One announcement before I talk about T: I got my qual results and I PASSED! I’m ecstatic.
It’s been just over a week since I started taking testosterone. The information at the very end is not “family friendly”, just to warn you, but I believe it’s important to include for the benefit of other transguys out there. If you’re a person who knows me in real life, I’d ask that you use your discretion when reading this entry. If you think we wouldn’t talk openly about this stuff in person, please abstain from reading the last two paragraphs.
The first thing I noticed was an increase in my leg strength, and I’ve continued to notice that in almost all the physical activities I do. The T seems to give me an edge near the end of a workout or a lift; I can push myself a little harder and find that last little bit of strength. Again, this could be psychosematic, but I can also do things like run a flight of stairs two at a time without feeling any burn in my legs. That’s new. I can’t see any change in my musculature yet, however.
My appetite has been insane this week. I have a newfound sympathy for teenage boys; the other night I ate a fairly substantial dinner at 8pm, and I was starving again by 10. There’s also been a shift in the things I want to eat. Sugary foods sometimes seem disgusting, which is so odd since I have a professional strength sweet tooth. I don’t crave sugar anymore. I do, however, crave protein. I do eat meat, but before T it was something I rarely looked forward to with more anticipation than other foods. Now, I make meal choices based on what has the most meat or eggs in it. I have to say, my friends have been so great with this part of it. Every hour or so when I’m hanging out with people, I find myself saying, “I’m hungry!” First my buds will ask, “Is it real hunger or fake hunger?” because I’ve told them that some of this increase in appetite is not because I need more calories, but just because I have a new hormone in my body. It’s impossible to tell if it’s real or fake, but I try to avoid eating things that are too heavy in calories unless it’s meal time or I’m absolutely starving. My friends have been extremely patient dealing with me when I’m “hangry” (so hungry I’m angry or irritable) although I’ve been trying hard to keep it in check and eating something before it gets to that point.
My voice has become a touch deeper and huskier in the last week. A couple people have even commented on it. It goes in and out, but definitely during my regular radio sing-a-longs in my car, I can hit notes that are lower than I could have hit before. I can feel it in my throat, too. It’s a little sore and sometimes feels like the chords are a little too big for the space they’re in. I’m hoping I still sound like myself when I go to Minnesota, as a lot of people there still don’t know I’m on T (I’m telling my folks in person, for instance).
Hair has started to grow on my stomach (hehehe, a “happy trail”). It’s dark but not yet thick. My leg hair has started to become a bit longer and thicker as well. The skin on my face is only slightly more oily than it was before, and I don’t yet have any acne.
Okay, here’s the less family-friendly information:
My libido went through the roof about three days into taking T. Oh, poor teenage boys…my bio guy friends tell me that this goes on for months or years when you’re in regular boy-puberty. Mine should level out faster, but wow. I was sitting in a class I was really interested in the other day, and I still found myself completely unable to concentrate. I considered leaving halfway through because it was just too much. I’ve asked the bio guys I’m close to here what the hell I should do about this, and again, I wonder how I got such amazing friends. They usually first say, “Yup, welcome to being a guy.” They’ve suggested exercise, which definitely helps, and, of course, getting laid. I’ve used exercise as a stress reliever before, but never for this specific kind of stress. The other day I came home so strung out, so wired, that I felt like I’d explode. A four-mile run at a remarkably fast pace followed by a couple sets of stairs and some sit-ups really did the trick.

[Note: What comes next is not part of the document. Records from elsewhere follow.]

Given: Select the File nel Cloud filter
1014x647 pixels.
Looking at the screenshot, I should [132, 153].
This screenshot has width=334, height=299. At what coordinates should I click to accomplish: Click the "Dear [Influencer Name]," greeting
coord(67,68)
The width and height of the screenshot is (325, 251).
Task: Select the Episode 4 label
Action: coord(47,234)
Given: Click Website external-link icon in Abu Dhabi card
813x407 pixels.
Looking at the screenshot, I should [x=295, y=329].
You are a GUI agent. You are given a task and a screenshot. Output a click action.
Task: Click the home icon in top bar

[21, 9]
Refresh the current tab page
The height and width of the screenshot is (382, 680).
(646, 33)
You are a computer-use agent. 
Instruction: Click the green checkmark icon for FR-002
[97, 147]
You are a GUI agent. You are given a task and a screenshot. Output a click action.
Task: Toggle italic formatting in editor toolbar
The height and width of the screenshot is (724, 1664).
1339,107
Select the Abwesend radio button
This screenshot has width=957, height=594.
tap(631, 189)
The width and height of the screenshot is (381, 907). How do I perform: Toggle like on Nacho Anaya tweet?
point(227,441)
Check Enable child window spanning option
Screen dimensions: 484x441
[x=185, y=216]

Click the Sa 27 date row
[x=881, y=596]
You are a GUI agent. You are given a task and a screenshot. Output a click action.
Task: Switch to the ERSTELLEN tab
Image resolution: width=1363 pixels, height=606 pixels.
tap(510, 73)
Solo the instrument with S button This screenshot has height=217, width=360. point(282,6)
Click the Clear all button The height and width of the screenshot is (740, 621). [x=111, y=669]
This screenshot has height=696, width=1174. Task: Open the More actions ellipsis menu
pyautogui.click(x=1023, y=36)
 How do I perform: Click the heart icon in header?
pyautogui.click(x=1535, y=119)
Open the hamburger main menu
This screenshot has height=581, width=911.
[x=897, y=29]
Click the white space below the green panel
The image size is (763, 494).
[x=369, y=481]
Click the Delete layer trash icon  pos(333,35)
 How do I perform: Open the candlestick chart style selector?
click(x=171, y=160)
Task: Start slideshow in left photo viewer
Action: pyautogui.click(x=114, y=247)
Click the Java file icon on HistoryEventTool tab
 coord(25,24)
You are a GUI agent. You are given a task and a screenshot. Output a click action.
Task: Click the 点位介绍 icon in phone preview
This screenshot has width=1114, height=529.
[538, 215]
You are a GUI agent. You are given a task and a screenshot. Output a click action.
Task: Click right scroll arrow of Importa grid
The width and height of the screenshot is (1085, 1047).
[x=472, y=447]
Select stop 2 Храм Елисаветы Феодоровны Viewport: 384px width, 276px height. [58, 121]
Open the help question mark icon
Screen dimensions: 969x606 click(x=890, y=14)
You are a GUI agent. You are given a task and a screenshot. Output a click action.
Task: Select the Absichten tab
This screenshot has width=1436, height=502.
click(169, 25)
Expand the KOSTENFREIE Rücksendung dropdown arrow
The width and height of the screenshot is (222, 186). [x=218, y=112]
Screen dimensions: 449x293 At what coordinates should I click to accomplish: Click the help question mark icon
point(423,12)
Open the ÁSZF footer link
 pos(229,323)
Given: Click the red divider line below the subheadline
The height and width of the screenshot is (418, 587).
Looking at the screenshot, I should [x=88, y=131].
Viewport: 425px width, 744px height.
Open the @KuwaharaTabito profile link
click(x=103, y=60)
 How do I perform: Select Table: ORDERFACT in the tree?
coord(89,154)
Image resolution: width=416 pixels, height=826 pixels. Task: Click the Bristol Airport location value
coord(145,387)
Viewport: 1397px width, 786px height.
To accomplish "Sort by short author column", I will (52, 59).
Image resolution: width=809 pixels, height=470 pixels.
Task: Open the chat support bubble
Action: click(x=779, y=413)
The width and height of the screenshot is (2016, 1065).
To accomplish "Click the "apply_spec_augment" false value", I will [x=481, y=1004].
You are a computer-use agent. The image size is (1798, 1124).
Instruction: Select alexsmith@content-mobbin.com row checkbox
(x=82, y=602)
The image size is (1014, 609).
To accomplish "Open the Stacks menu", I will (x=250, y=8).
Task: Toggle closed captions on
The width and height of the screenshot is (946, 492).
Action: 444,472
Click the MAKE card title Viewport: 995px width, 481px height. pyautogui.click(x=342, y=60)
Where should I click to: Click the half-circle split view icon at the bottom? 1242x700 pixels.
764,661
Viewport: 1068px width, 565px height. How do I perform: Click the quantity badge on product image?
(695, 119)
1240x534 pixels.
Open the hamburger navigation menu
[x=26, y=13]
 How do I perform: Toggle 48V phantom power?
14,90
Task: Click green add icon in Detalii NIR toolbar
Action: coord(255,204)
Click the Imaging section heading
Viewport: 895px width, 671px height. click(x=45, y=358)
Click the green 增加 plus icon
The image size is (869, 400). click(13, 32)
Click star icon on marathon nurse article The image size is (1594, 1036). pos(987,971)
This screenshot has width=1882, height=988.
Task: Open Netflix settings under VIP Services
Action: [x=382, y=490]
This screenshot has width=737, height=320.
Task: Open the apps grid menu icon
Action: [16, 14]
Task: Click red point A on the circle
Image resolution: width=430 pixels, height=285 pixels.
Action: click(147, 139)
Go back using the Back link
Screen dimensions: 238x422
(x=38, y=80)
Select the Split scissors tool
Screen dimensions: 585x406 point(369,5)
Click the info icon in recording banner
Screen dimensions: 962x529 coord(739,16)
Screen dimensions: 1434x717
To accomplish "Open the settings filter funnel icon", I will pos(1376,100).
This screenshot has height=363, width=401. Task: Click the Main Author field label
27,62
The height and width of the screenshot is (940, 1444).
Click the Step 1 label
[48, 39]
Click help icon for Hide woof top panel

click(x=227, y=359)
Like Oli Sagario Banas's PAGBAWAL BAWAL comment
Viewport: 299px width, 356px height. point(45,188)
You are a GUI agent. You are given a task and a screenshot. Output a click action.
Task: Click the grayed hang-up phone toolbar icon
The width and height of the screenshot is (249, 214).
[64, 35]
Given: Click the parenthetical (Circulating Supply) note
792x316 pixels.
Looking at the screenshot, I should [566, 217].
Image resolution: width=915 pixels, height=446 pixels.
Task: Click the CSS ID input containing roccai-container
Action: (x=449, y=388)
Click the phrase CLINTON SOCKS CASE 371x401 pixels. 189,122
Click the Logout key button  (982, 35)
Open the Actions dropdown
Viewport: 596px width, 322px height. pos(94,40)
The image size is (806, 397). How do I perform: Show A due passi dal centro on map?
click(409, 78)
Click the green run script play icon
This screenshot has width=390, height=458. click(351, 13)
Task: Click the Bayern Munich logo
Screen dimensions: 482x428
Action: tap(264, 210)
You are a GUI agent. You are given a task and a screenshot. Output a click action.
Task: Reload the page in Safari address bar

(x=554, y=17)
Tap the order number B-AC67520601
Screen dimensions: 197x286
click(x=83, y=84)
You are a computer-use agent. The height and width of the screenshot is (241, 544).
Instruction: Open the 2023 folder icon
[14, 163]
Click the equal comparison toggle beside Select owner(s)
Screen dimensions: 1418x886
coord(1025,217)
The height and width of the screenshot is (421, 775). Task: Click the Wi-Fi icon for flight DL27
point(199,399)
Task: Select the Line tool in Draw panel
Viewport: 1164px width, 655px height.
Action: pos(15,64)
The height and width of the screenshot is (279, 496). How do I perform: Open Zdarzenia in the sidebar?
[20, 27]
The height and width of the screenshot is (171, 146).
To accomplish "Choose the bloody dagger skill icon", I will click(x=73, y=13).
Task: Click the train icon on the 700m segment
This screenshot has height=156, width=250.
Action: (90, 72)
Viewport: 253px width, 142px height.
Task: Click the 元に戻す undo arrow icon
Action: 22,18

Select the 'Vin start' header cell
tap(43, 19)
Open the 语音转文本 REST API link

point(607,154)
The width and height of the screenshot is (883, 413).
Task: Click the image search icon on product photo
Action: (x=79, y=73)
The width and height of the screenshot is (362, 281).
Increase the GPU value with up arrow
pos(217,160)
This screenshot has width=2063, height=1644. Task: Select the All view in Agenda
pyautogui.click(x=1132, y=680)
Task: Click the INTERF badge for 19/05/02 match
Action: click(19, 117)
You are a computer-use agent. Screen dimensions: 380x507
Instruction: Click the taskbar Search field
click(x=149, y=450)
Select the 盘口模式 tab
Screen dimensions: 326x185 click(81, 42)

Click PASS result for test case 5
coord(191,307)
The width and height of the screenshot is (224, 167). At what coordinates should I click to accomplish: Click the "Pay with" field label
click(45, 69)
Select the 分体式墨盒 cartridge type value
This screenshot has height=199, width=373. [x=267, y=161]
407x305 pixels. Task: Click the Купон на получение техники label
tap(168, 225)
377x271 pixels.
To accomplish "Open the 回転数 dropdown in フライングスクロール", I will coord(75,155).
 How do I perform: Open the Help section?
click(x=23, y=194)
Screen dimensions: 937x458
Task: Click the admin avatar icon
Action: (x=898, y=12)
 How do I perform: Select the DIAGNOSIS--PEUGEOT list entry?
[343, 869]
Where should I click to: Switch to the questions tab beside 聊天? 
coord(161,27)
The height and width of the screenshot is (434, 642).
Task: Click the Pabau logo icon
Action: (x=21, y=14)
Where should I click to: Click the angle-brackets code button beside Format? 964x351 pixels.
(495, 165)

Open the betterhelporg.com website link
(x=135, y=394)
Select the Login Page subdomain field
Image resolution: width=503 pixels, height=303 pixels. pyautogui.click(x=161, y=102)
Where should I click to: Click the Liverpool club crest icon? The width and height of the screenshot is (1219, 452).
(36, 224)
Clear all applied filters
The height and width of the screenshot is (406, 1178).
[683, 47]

As for getting laid, I did that too. I want to talk about this because tranny dating is something I’ve been really worried about this week. I’ve been scared that I’ll never find that true love, and disconcerted by the fact that I don’t even know what to look for in a partner. It’s a complete mystery who I’ll end up with, what gender, what sex, and finding a person who is both a good match for me and who is okay with me being trans seemed almost impossible for most of this week. I needed to be with someone to reassure me that, yes, things will be fine in the end. Two nights ago I was with such a person–a bi bio guy friend of mine who is very much in touch with his feminine side. It’s unclear if this will be a one-time thing or not, but it was nice to know I’ll still have options as a transman. Also, man, it felt really good to answer that hormonal call
Congrats on passing quals!! And I love hearing about boy-puberty from a more rational “adult” perspective. It cracks me up. And now I understand why boys were so damn *awkward* in middle school!